Records:
=-=-=-=-=

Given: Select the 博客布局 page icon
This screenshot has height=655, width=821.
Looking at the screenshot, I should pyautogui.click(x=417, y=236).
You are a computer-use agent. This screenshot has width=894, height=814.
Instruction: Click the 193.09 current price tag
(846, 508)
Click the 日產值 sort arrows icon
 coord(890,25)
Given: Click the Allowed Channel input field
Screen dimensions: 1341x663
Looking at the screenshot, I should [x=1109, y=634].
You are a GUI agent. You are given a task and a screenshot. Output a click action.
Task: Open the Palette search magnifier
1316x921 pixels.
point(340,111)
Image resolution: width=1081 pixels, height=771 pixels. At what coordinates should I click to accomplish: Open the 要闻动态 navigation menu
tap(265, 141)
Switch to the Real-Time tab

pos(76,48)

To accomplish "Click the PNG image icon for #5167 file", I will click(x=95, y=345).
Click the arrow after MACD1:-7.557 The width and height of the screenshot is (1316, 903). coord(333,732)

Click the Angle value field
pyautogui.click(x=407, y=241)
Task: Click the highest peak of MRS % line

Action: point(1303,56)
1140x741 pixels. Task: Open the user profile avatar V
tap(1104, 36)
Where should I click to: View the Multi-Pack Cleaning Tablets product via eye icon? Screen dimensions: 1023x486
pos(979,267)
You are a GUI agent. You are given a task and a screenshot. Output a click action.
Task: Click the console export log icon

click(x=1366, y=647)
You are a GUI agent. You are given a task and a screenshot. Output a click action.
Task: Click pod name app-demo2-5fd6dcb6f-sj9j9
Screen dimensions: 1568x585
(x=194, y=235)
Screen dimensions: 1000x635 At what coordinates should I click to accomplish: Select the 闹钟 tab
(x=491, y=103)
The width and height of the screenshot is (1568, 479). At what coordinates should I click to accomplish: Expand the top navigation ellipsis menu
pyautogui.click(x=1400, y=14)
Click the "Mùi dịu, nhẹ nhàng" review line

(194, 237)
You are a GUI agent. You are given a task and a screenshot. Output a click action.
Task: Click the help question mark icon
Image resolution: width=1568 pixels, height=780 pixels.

=-=-=-=-=

### Given request
Rename "GUI agent" to "GUI assistant" throughout the records above, keeping every other line unchanged.

### Expected answer
Given: Select the 博客布局 page icon
This screenshot has height=655, width=821.
Looking at the screenshot, I should pyautogui.click(x=417, y=236).
You are a computer-use agent. This screenshot has width=894, height=814.
Instruction: Click the 193.09 current price tag
(846, 508)
Click the 日產值 sort arrows icon
 coord(890,25)
Given: Click the Allowed Channel input field
Screen dimensions: 1341x663
Looking at the screenshot, I should [x=1109, y=634].
You are a GUI assistant. You are given a task and a screenshot. Output a click action.
Task: Open the Palette search magnifier
1316x921 pixels.
point(340,111)
Image resolution: width=1081 pixels, height=771 pixels. At what coordinates should I click to accomplish: Open the 要闻动态 navigation menu
tap(265, 141)
Switch to the Real-Time tab

pos(76,48)

To accomplish "Click the PNG image icon for #5167 file", I will click(x=95, y=345).
Click the arrow after MACD1:-7.557 The width and height of the screenshot is (1316, 903). coord(333,732)

Click the Angle value field
pyautogui.click(x=407, y=241)
Task: Click the highest peak of MRS % line

Action: point(1303,56)
1140x741 pixels. Task: Open the user profile avatar V
tap(1104, 36)
Where should I click to: View the Multi-Pack Cleaning Tablets product via eye icon? Screen dimensions: 1023x486
pos(979,267)
You are a GUI assistant. You are given a task and a screenshot. Output a click action.
Task: Click the console export log icon

click(x=1366, y=647)
You are a GUI assistant. You are given a task and a screenshot. Output a click action.
Task: Click pod name app-demo2-5fd6dcb6f-sj9j9
Screen dimensions: 1568x585
(x=194, y=235)
Screen dimensions: 1000x635 At what coordinates should I click to accomplish: Select the 闹钟 tab
(x=491, y=103)
The width and height of the screenshot is (1568, 479). At what coordinates should I click to accomplish: Expand the top navigation ellipsis menu
pyautogui.click(x=1400, y=14)
Click the "Mùi dịu, nhẹ nhàng" review line

(194, 237)
You are a GUI assistant. You are given a task and a screenshot. Output a click action.
Task: Click the help question mark icon
Image resolution: width=1568 pixels, height=780 pixels.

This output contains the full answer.